SHORT PROBLEM:
Pull out every line in the records below that contains the string "Task", matching case exactly, and copy each one out in full.

(Screen grounding examples)

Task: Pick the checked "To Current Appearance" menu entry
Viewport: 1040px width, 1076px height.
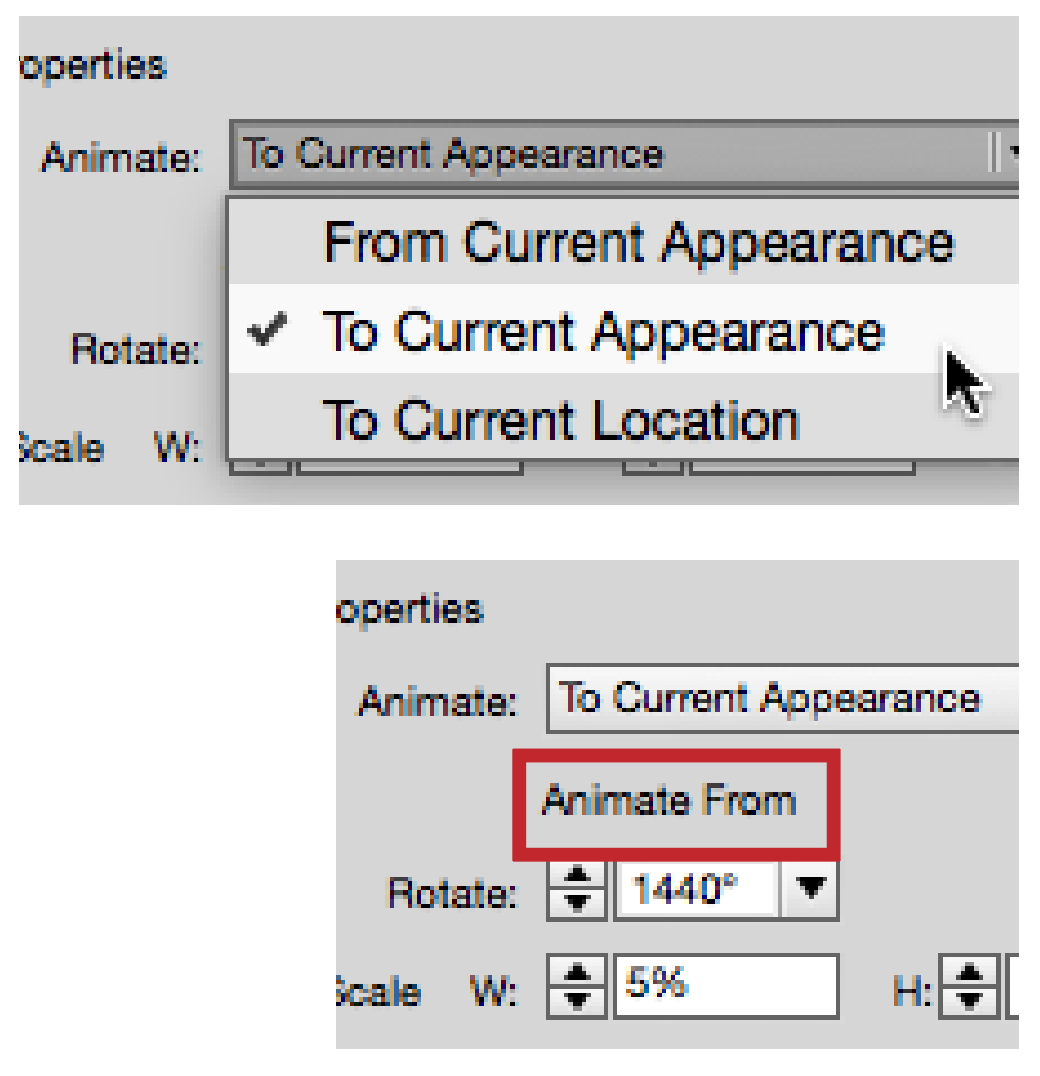Action: [x=603, y=331]
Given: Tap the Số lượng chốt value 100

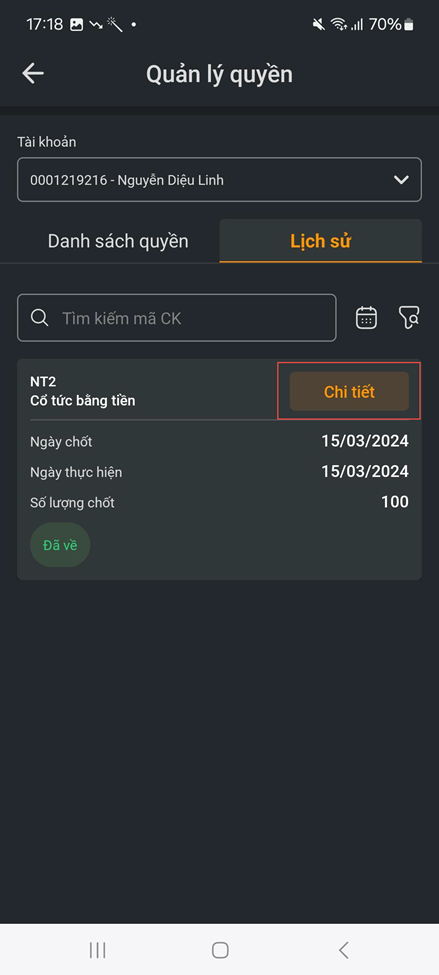Looking at the screenshot, I should coord(395,502).
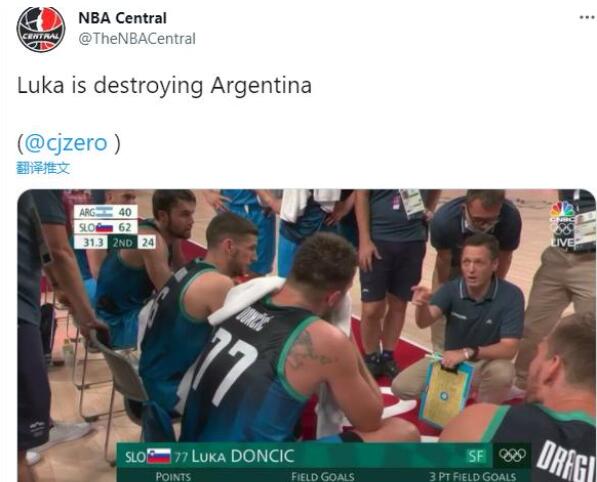The image size is (597, 482).
Task: Open the @cjzero mention link
Action: pos(65,143)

RIGHT ANSWER:
Task: Pick the checked "To Current Appearance" menu entry
Task: Open the @cjzero mention link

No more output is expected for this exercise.